## [Task instructions]
Repeat every record below exactly as written.

## [Given data]
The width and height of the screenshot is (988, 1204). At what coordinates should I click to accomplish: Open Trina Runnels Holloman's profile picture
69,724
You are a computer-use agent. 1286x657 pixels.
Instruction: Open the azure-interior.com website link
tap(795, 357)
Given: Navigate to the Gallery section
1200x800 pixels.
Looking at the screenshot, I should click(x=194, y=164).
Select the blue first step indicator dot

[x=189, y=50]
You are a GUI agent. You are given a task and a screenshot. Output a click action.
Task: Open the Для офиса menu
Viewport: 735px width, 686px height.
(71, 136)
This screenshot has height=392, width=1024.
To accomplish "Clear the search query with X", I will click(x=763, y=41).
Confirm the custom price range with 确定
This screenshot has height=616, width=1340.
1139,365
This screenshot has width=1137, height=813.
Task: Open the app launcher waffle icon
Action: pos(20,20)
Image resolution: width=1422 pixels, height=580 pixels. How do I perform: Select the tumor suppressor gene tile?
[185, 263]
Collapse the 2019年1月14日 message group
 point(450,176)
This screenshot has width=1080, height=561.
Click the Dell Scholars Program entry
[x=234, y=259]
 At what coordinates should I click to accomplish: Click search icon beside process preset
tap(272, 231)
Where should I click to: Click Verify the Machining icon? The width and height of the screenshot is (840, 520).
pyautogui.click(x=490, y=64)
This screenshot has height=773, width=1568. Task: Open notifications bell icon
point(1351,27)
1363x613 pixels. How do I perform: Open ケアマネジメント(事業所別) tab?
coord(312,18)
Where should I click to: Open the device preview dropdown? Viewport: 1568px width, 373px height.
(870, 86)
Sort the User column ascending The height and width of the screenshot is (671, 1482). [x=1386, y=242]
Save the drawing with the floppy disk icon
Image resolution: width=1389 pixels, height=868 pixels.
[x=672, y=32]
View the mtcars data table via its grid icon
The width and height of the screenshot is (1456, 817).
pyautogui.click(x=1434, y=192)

## [Response below]
The width and height of the screenshot is (988, 1204). At what coordinates should I click to accomplish: Open Trina Runnels Holloman's profile picture
69,724
You are a computer-use agent. 1286x657 pixels.
Instruction: Open the azure-interior.com website link
tap(795, 357)
Given: Navigate to the Gallery section
1200x800 pixels.
Looking at the screenshot, I should click(x=194, y=164).
Select the blue first step indicator dot

[x=189, y=50]
You are a GUI agent. You are given a task and a screenshot. Output a click action.
Task: Open the Для офиса menu
Viewport: 735px width, 686px height.
(71, 136)
This screenshot has height=392, width=1024.
To accomplish "Clear the search query with X", I will click(x=763, y=41).
Confirm the custom price range with 确定
This screenshot has height=616, width=1340.
1139,365
This screenshot has width=1137, height=813.
Task: Open the app launcher waffle icon
Action: pos(20,20)
Image resolution: width=1422 pixels, height=580 pixels. How do I perform: Select the tumor suppressor gene tile?
[185, 263]
Collapse the 2019年1月14日 message group
 point(450,176)
This screenshot has width=1080, height=561.
Click the Dell Scholars Program entry
[x=234, y=259]
 At what coordinates should I click to accomplish: Click search icon beside process preset
tap(272, 231)
Where should I click to: Click Verify the Machining icon? The width and height of the screenshot is (840, 520).
pyautogui.click(x=490, y=64)
This screenshot has height=773, width=1568. Task: Open notifications bell icon
point(1351,27)
1363x613 pixels. How do I perform: Open ケアマネジメント(事業所別) tab?
coord(312,18)
Where should I click to: Open the device preview dropdown? Viewport: 1568px width, 373px height.
(870, 86)
Sort the User column ascending The height and width of the screenshot is (671, 1482). [x=1386, y=242]
Save the drawing with the floppy disk icon
Image resolution: width=1389 pixels, height=868 pixels.
[x=672, y=32]
View the mtcars data table via its grid icon
The width and height of the screenshot is (1456, 817).
pyautogui.click(x=1434, y=192)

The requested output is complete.